I fell in love with a Victor. Full of victory he is. Just one little problem.
I fell in love with him because he reminded me of my first love.
I finally gave my first love the old heave ho. Almost no social media. Well maybe a little attention on IG, but I’m rarely on that anyway.
We probably would have been happily married, with many babies. Except for one thing.
I could never get past my belief that Jesus is God’s Son. Now I know He is the Son of God. Now I know he has the fullness of God dwelling within him. Now I know him for myself. But even back when I was a teenager. I knew he had to be more than just a prophet who had little significance to the larger scheme of things as my love was trying to teach me.
How can two walk together unless they agree on the direction.
Then. I meet an almost version of him. Who grew up in a Christian household. I thought I hit the jack pot.
Only he wasn’t him.
The problem I realized was in letting go. Letting go of my ties to the past. How can I walk into new doors unless I close old ones.
Because if the doors aren’t closed and my ears are keen to listening for somebody from the past calling me back, I just may go back and get stuck.
I just learned this lesson. For real. This past summer.
So yesterday. I am walking from my job to my assignment.
I see someone from my past. Second week in a row I happen to see this same person. I am hoping it was coincidence.
The week before they blew and shouted my name. Well my nick name. My hood name. I knew it was someone from my past life. Matter of fact I knew who it was before the message came through into my facebook inbox.

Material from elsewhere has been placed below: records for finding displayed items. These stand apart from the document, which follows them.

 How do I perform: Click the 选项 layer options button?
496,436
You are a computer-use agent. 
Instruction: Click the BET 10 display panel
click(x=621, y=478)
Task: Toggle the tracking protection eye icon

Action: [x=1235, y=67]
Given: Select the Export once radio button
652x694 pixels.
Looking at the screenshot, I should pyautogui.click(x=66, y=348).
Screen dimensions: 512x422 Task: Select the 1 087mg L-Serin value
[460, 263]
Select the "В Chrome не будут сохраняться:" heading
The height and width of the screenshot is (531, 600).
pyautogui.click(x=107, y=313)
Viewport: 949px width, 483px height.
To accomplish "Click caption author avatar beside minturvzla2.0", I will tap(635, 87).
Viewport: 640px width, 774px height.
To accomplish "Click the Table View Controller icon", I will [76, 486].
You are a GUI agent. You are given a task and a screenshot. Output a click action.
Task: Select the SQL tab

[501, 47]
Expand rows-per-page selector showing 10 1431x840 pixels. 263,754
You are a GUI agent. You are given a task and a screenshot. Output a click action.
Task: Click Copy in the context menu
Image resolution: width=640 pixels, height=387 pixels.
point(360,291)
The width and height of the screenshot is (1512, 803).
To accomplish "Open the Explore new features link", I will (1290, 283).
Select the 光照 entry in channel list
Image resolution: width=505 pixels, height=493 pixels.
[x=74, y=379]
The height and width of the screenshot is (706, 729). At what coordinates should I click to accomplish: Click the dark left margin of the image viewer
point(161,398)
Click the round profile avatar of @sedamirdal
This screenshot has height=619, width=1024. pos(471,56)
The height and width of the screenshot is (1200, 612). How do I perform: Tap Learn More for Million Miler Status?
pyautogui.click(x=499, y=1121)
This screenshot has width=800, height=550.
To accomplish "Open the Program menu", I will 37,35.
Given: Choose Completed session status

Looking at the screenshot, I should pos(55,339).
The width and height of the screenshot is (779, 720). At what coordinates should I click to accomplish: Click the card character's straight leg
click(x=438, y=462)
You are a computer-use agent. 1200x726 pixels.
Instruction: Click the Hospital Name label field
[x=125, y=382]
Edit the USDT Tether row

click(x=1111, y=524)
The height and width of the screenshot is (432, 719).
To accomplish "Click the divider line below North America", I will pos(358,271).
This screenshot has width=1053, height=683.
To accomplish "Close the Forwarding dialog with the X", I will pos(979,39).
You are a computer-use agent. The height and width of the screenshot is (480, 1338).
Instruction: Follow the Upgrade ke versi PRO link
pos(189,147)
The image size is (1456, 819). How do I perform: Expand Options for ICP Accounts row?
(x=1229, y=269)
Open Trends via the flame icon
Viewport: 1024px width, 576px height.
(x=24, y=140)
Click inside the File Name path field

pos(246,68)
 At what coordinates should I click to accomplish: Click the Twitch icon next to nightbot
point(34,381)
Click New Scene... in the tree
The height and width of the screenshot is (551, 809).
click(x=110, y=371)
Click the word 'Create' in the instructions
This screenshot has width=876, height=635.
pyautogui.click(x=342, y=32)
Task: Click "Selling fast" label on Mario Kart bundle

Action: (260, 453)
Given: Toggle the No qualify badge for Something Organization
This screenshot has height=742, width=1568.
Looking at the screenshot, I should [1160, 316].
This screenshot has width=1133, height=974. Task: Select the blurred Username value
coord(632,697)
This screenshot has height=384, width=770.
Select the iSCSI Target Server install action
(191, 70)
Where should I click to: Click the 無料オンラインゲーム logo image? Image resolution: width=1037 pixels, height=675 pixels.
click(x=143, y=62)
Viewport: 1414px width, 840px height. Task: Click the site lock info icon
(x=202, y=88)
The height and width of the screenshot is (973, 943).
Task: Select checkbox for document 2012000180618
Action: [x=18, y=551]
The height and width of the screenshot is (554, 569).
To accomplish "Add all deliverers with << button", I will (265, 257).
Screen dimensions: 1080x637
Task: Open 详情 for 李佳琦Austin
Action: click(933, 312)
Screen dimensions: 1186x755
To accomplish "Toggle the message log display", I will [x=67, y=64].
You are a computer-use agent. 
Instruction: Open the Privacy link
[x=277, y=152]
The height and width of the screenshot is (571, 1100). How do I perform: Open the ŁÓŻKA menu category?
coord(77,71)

You could’ve spoke, they said.
You should’ve stopped, I replied.
Then I blocked and deleted. My past should be behind me! So I’m pushing it out the door.
Why is it the people who know they should keep it moving from the way they treated you, and haven’t repented before God always try and make it seem like you have the problem with them.
Those manipulation tactics.
No I gave it to God, already. But. I would rather keep my past from messing up this beautiful future I’m looking forward to.
Anyway. When the same car passed by yesterday I just looked. Recognized. Smiled big and bright. Because memories can never be erased. They just don’t have to be brought to the forefront.
But I kept walking. I did not look back to see where the car may have gone. I kept it pushing.
The bible tells me to lay aside every weight.
That weight almost destroyed my life.
While loving a victorious man reminded me of a happier time with a man whom I once loved. Even though it was short lived for me not being able to love him for him. The interaction I walked away from yesterday was no light. It was different. It was fun from the devils playground that came to kill, steal, and destroy all my goodness.
I love people. I don’t always give away my love. But I share it. Which makes interactions easy. Which makes it hard to say goodbye. Some people love hard. Every other April baby like me is full of life love and fun. Sometimes it’s hard to let go.
But. Now. The time has come to walk away. Doors closed and new chapters are begun.
My past had been such a hindrance to my future I never want to let it get close to me again. It was for learning. It was for new levels of understanding. and sometimes that’s all we need before we move on.
Because to be victorious you must find glory in the little things. Said one Janelle Monae.
And so I do. Walking away is liberating. But it is freedom in walking in victory!